A total of 1490 febrile patients were seen during the study period, of whom 1202 were confirmed malaria-negative. As the objective of this study was to investigate dengue virus circulation among non-malarial febrile patients, this group constituted the target population.
Ideally, the sample size would have been determined using statistical formulas based on an expected dengue prevalence. However, in the context of Benin, the lack of reliable epidemiological data on dengue prevalence did not allow accurate estimation of the parameters required for an a priori calculation. Furthermore, the exploratory nature of the study, combined with significant financial and logistical constraints related to the high cost of nested PCR analyses, precluded inclusion of all 1202 patients.

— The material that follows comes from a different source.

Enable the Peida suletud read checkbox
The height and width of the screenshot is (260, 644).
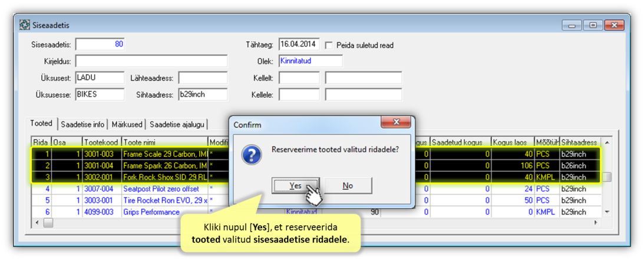[329, 45]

Therefore, a stratified proportional sampling strategy was adopted, consisting of selecting approximately 10% of malaria-negative patients from each study site to preserve the initial geographic distribution. This resulted in the inclusion of 35 patients in Lokossa (out of 349), 50 patients in Abomey (out of 503), and 35 patients in Abomey-Calavi (out of 350), for a total of 120 samples.

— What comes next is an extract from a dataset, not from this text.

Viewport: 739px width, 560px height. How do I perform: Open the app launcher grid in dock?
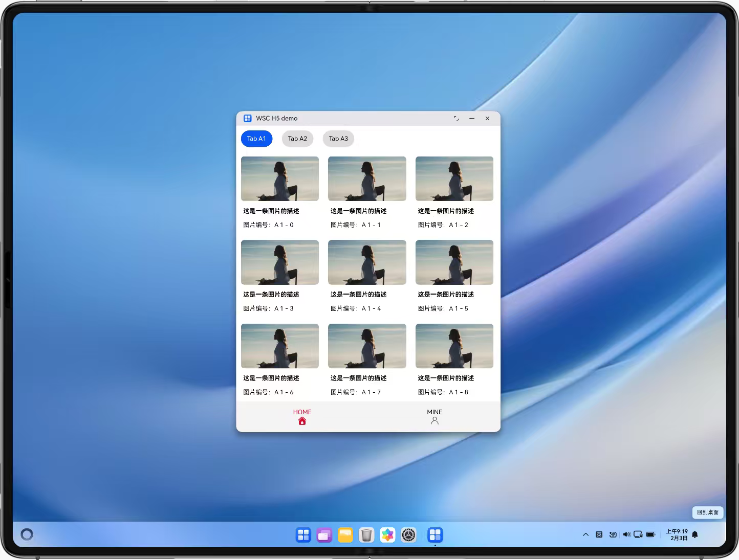pyautogui.click(x=303, y=535)
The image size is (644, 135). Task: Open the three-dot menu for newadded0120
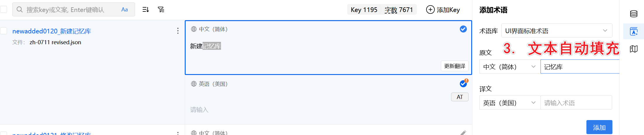tap(178, 31)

This approach ensured proportional representation across study sites while accounting for operational constraints. However, it may limit the statistical representativeness of the findings, and this limitation has been acknowledged in the revised manuscript.

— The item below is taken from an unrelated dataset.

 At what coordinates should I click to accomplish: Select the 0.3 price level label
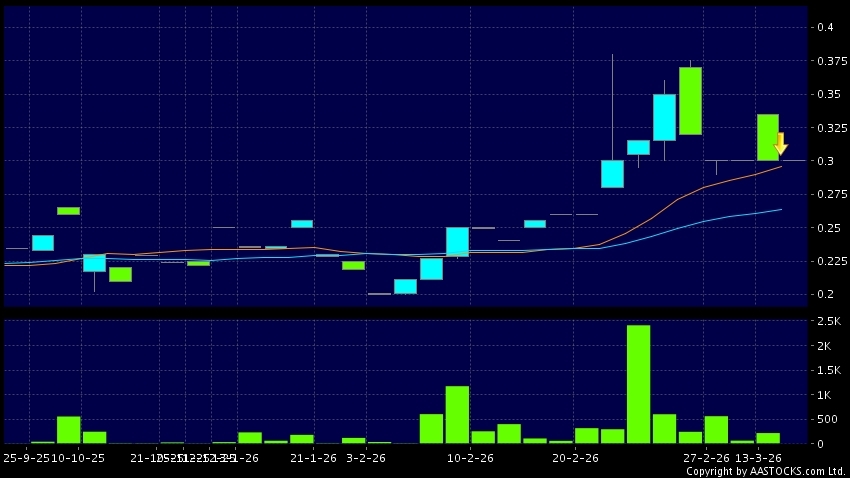click(x=825, y=161)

Figure 1 shows the geographical location of the communes where the hospitals involved in the study are located.
Figure 1. Map of the communes hosting the study.
2.5. Viral RNA Extraction
Viral RNA was extracted from 50 µL of whole blood using 200 µL of phenol and 200 µL of chloroform. Following centrifugation, the supernatant was collected and RNA was precipitated with isopropanol.
RNA quantification and purity assessment were performed using a NanoDrop spectrophotometer by measuring absorbance at 260 nm and 280 nm. The A260/A280 ratio was used as an indicator of RNA quality prior to PCR analysis.
All samples showed acceptable purity, with A260/A280 ratios ranging from 1.8 to 2.0.
Table 1 summarizes the results of RNA quantification and purity assessment.
Table 1. Summary of RNA quantification and purity assessment (n = 120).
Parameter |
Value |
Total number of samples |
120 |
Minimum concentration (ng/µL) |
≥10 |
Maximum concentration (ng/µL) |
>200 |
Mean concentration (ng/µL) |
68.7 ± 32.4 |
A260/A280 range |
1.80 - 2.00 |
2.6. DNase Treatment
The extracted RNA underwent DNase treatment prior to complementary DNA synthesis. The purpose was to eliminate any DNA that could contaminate the RNA.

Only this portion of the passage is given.